START ENTRIES PROVIDED

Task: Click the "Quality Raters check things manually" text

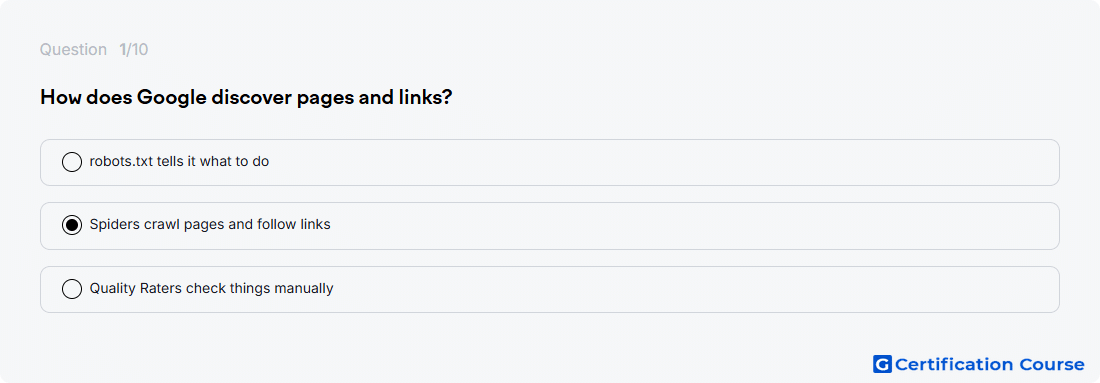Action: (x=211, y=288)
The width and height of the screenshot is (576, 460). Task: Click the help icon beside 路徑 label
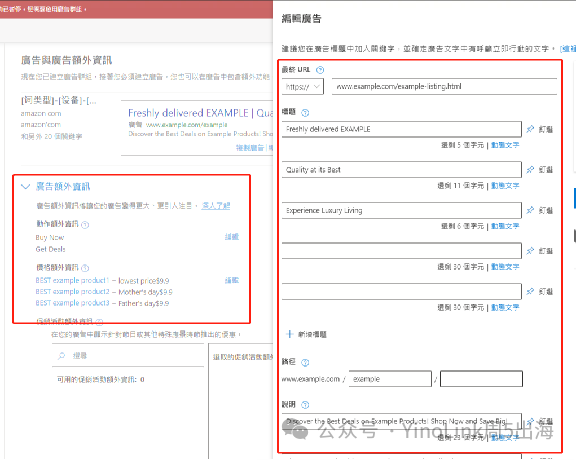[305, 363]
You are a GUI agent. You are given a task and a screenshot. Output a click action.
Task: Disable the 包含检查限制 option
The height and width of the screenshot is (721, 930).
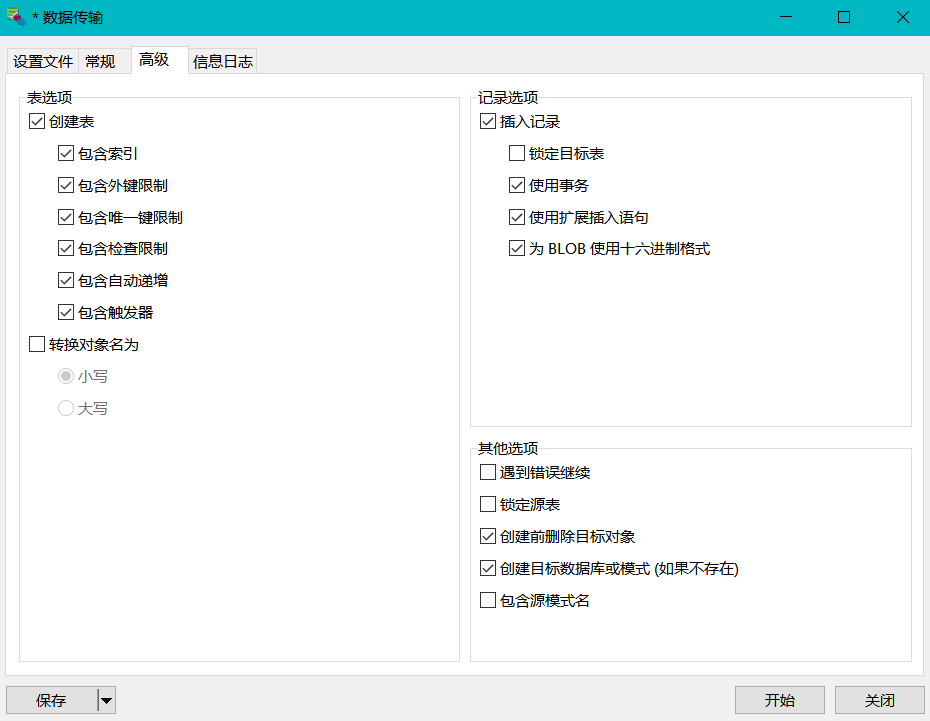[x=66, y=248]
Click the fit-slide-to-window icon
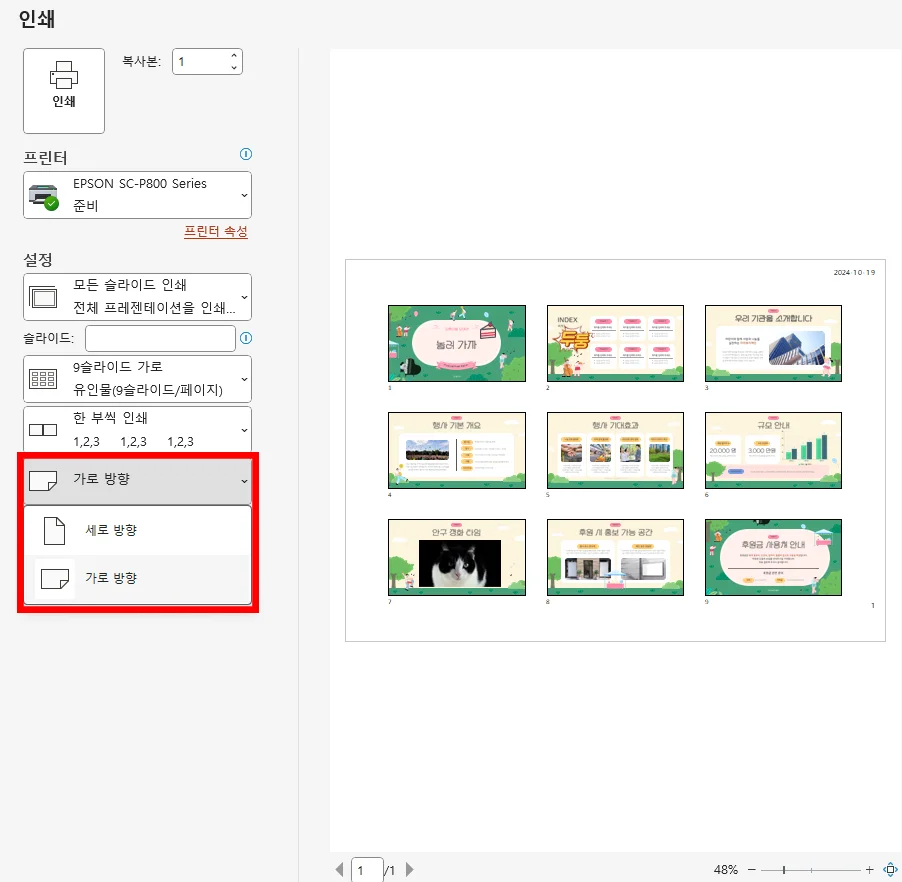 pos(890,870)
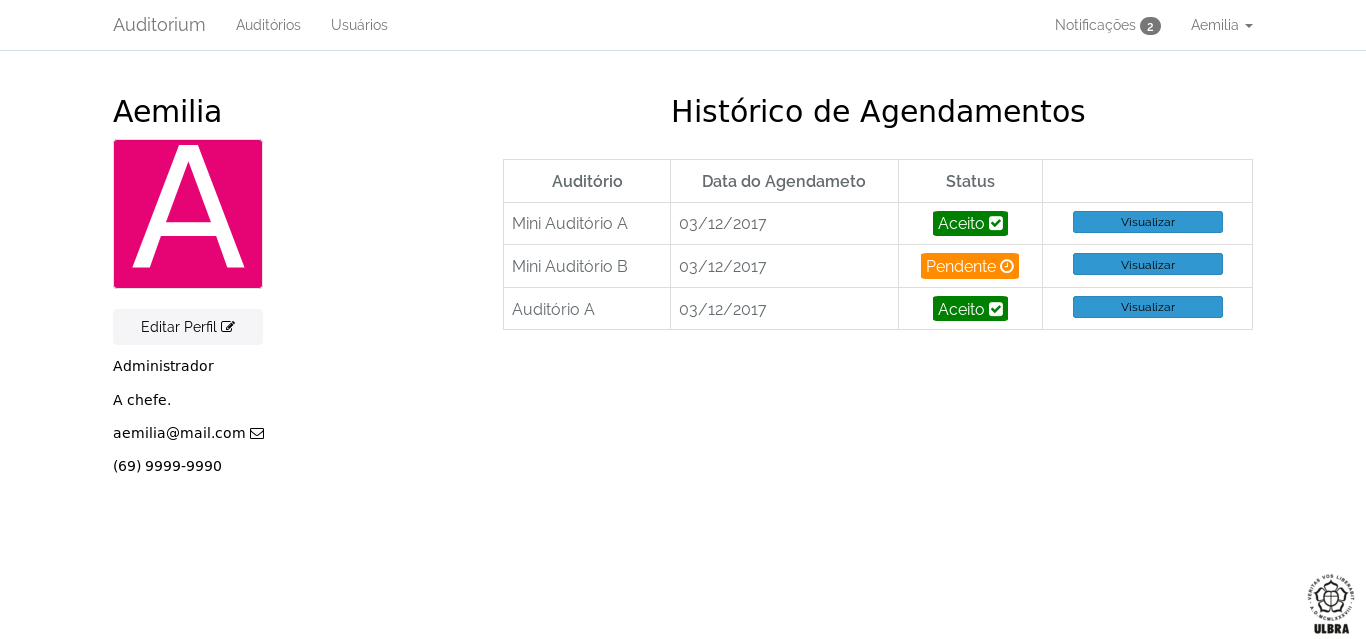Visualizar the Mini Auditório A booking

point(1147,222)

END ENTRIES PROVIDED
START ENTRIES PROVIDED

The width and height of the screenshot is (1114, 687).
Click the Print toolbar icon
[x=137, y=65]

END ENTRIES PROVIDED

**ABOUT THIS TASK:**
Only one stretch of the entries above is needed: the lines from the one containing "Raters check things" through the one containing "Task: Disable the 包含检查限制 option". Copy it exactly, without the pictures.

**RESPONSE FOR THIS EXERCISE:**
Task: Click the "Quality Raters check things manually" text

Action: (x=211, y=288)
The width and height of the screenshot is (576, 460). Task: Click the help icon beside 路徑 label
[305, 363]
You are a GUI agent. You are given a task and a screenshot. Output a click action.
Task: Disable the 包含检查限制 option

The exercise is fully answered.